▸ **DATA SHOWN**
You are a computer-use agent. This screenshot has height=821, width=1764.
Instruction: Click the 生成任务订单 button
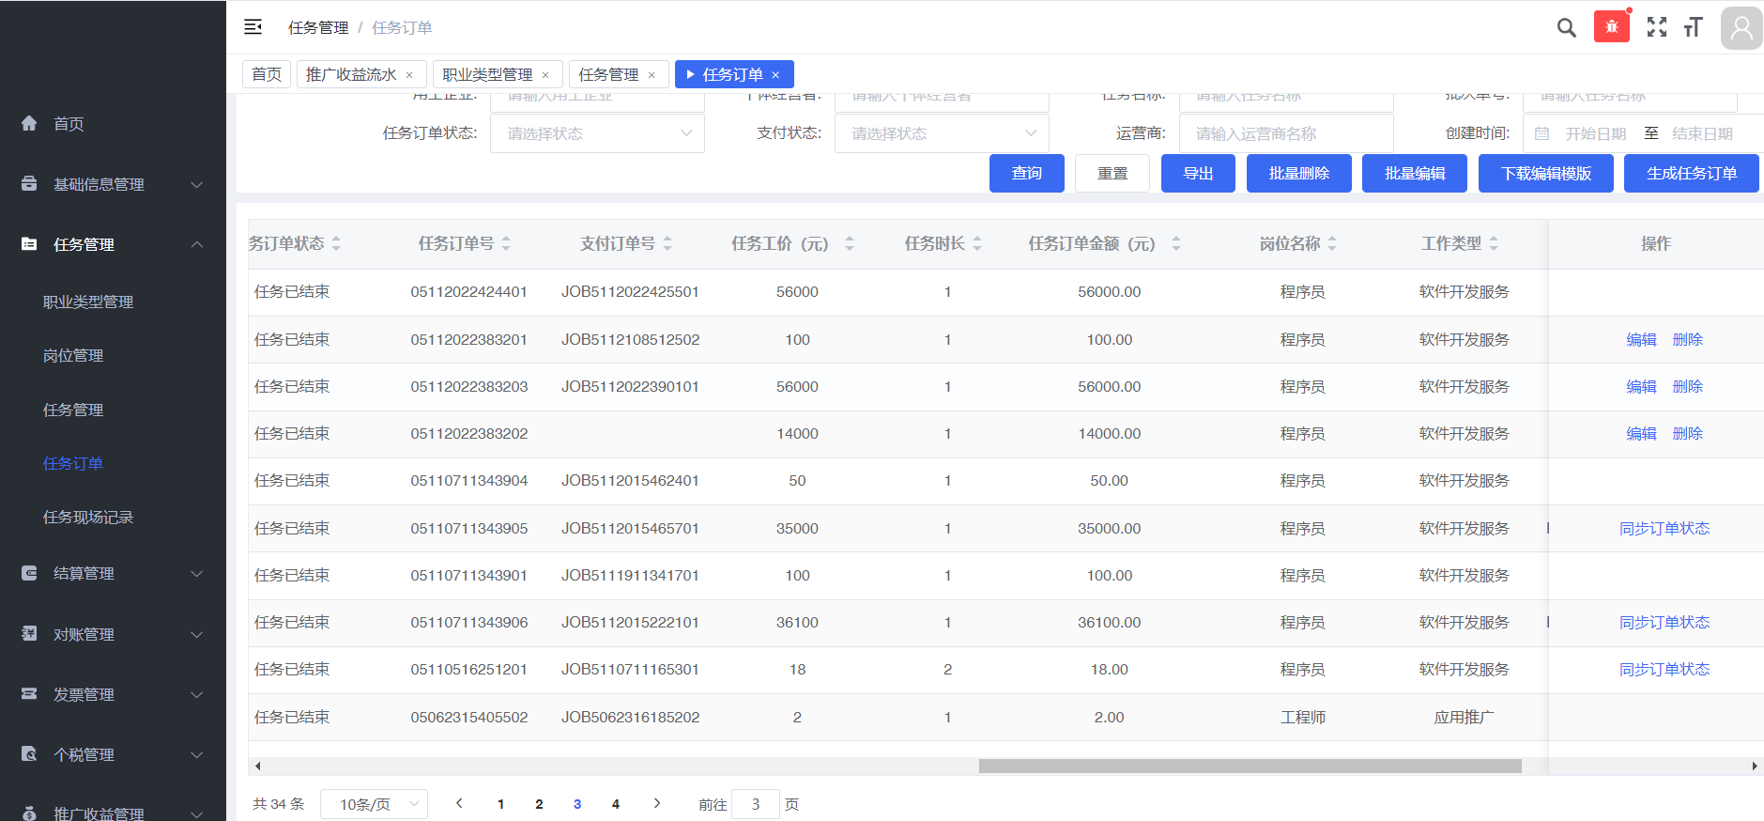[1691, 174]
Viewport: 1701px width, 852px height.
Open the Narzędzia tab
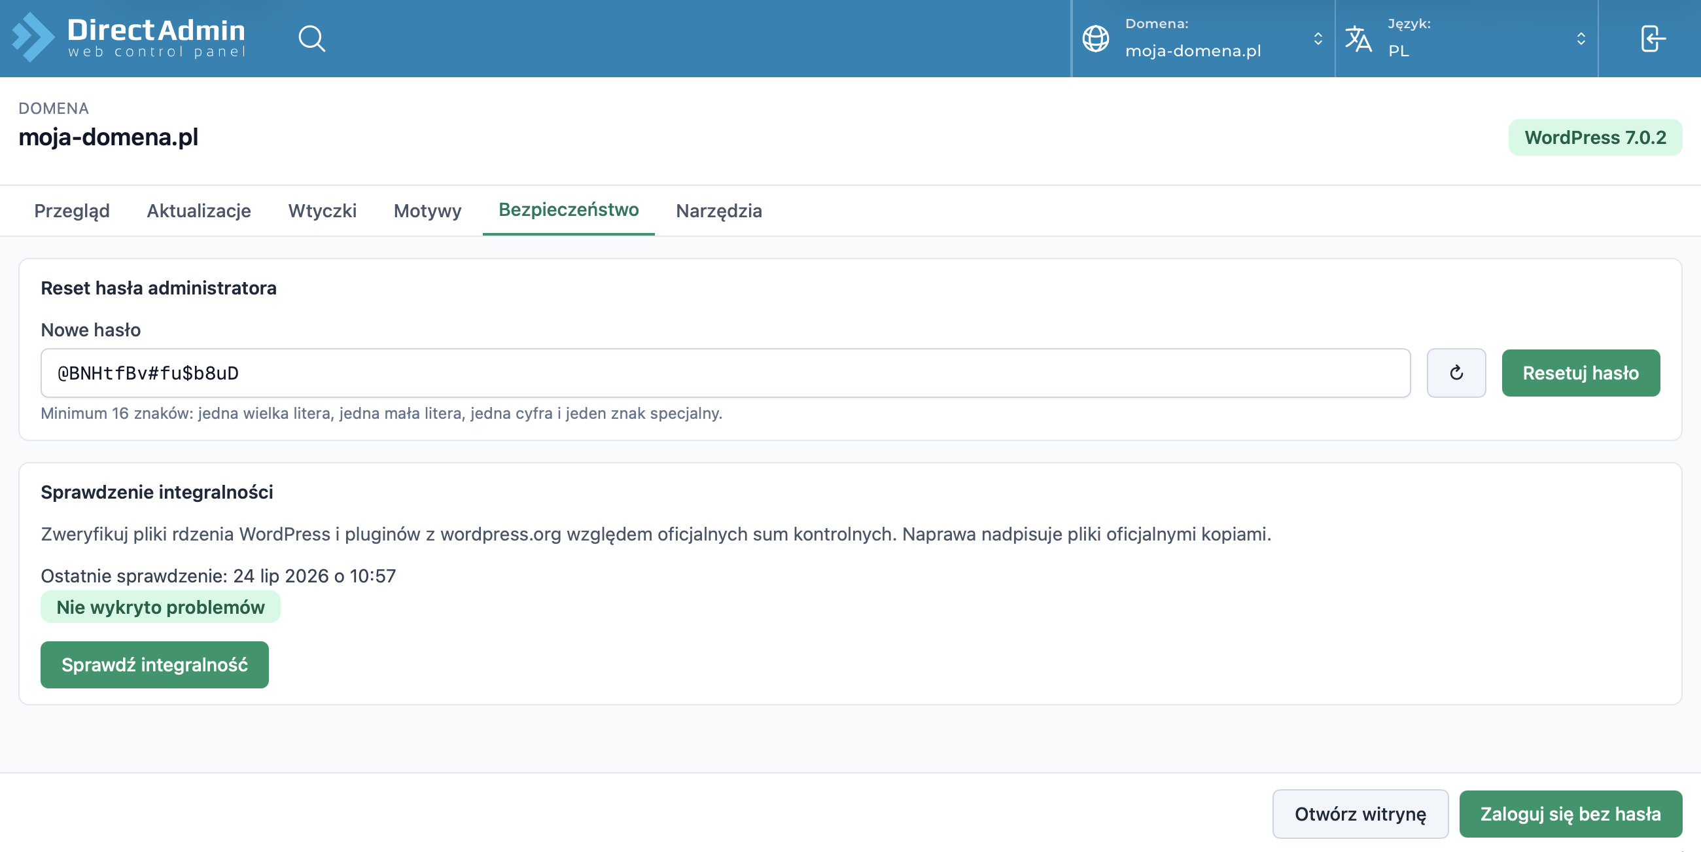(718, 211)
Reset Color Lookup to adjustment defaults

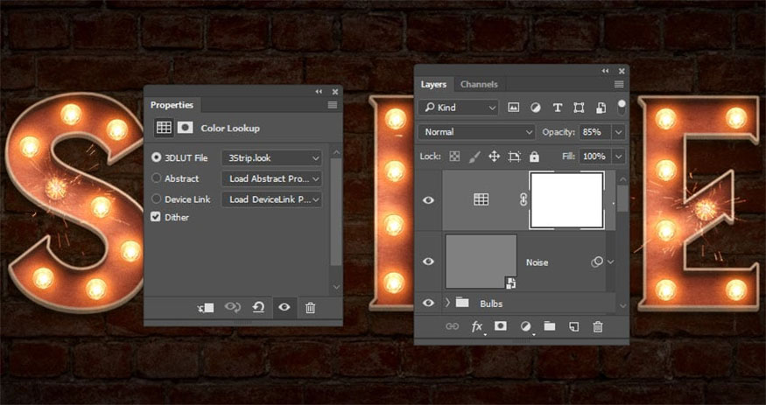[x=258, y=308]

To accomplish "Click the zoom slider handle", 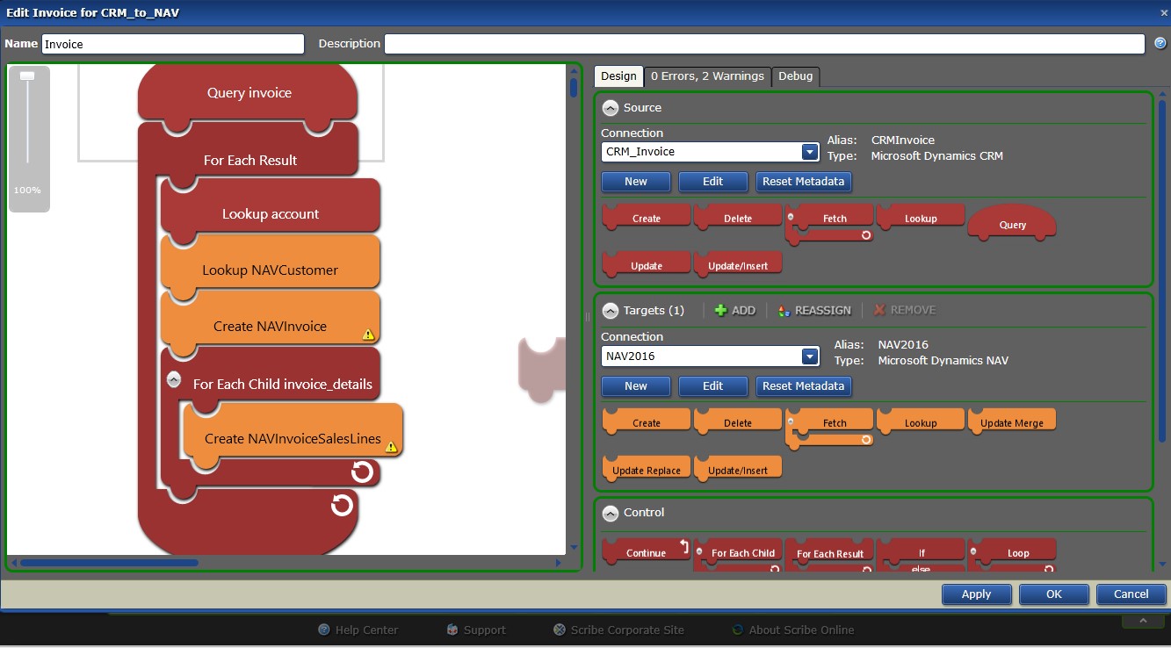I will [x=27, y=76].
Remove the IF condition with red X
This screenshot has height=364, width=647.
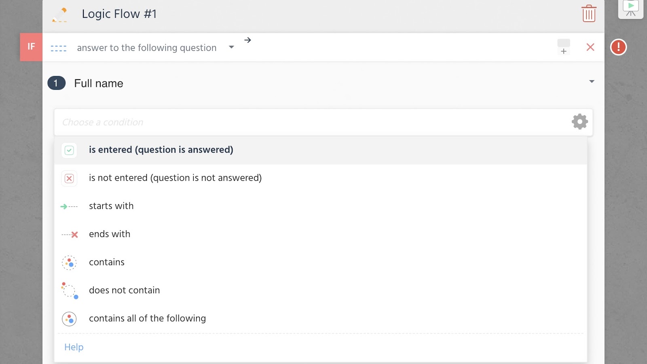point(590,47)
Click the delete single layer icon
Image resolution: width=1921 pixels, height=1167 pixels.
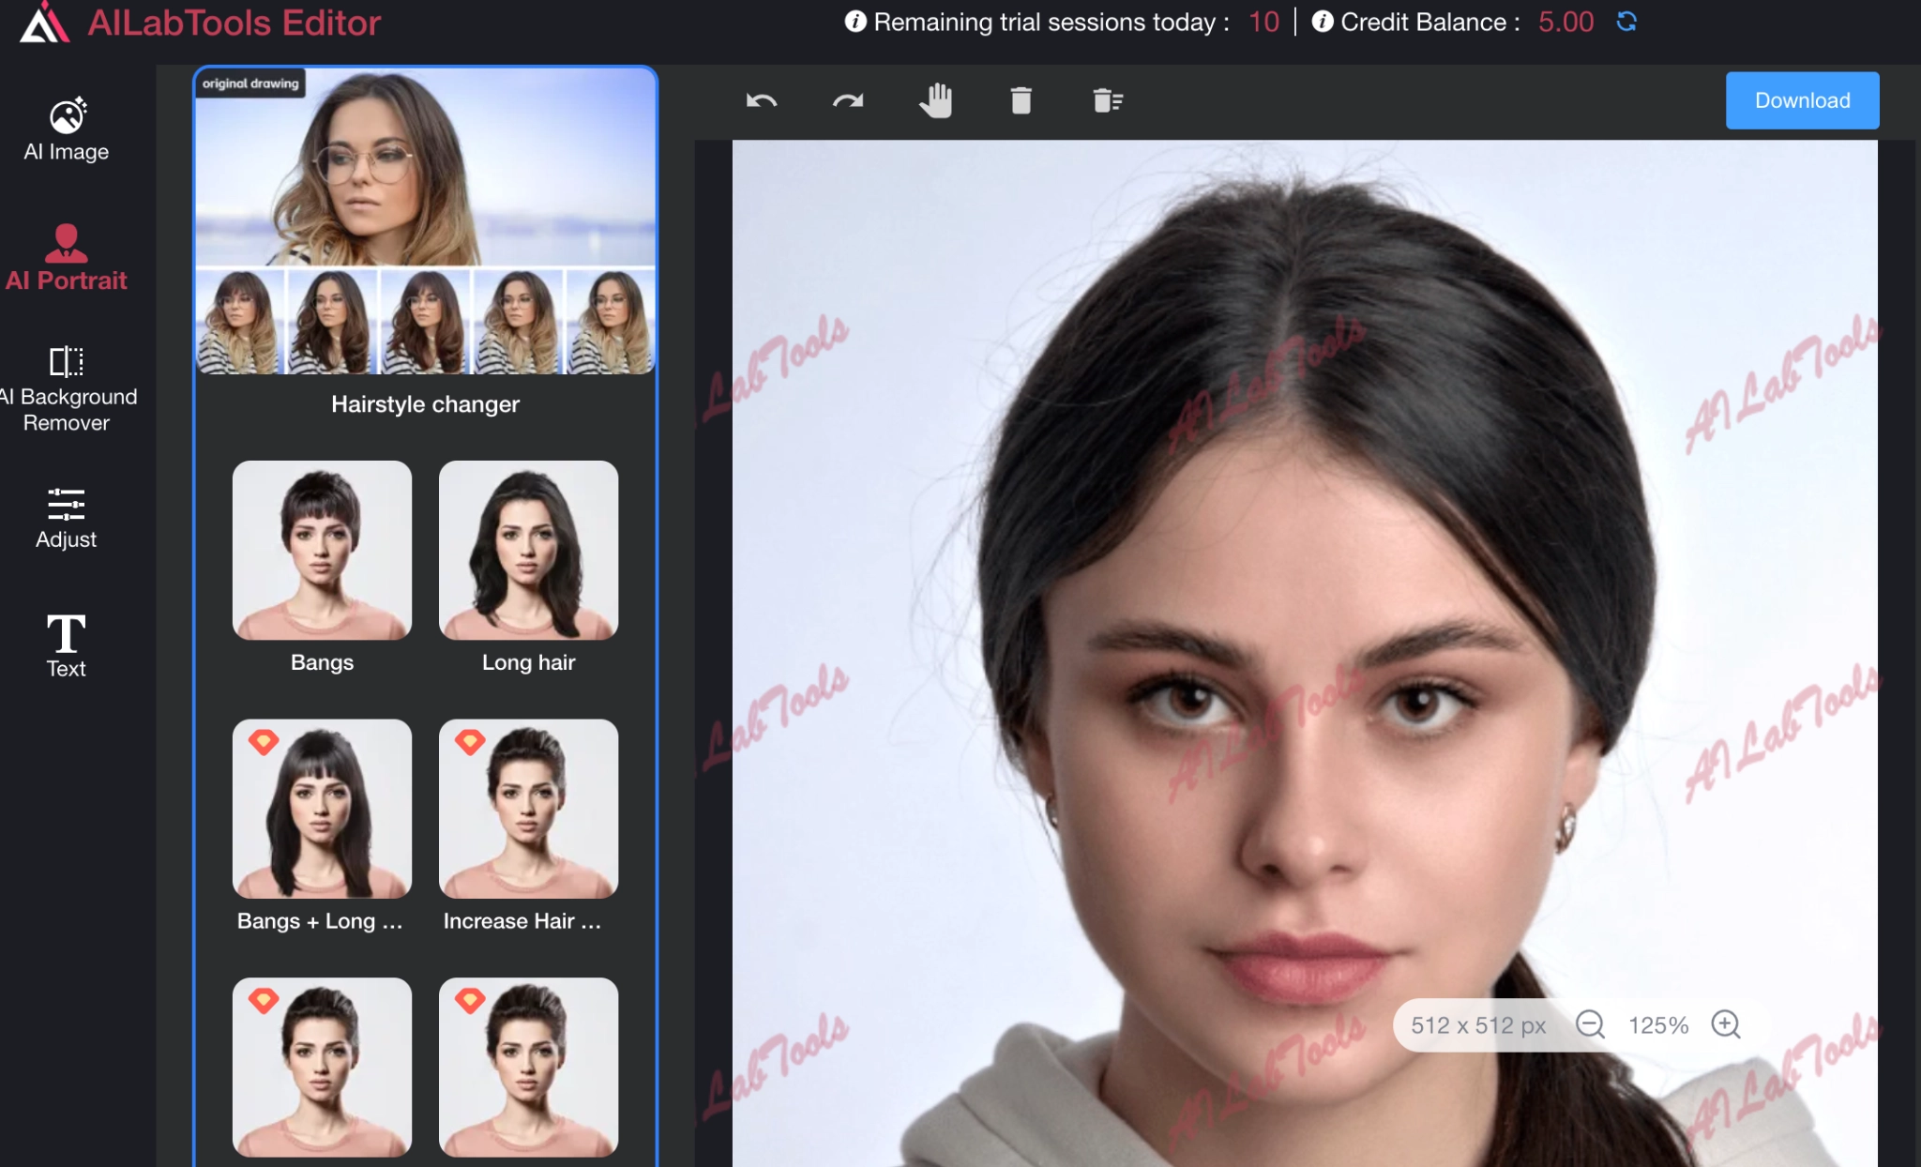[x=1020, y=100]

▸ **WHAT THE EXERCISE ASKS**
In the records above, find the line containing "Image resolution: width=1921". Reproduce it and every line after it through the last line, omitting pictures.

▸ **YOUR RESPONSE**
Image resolution: width=1921 pixels, height=1167 pixels.
[x=1020, y=100]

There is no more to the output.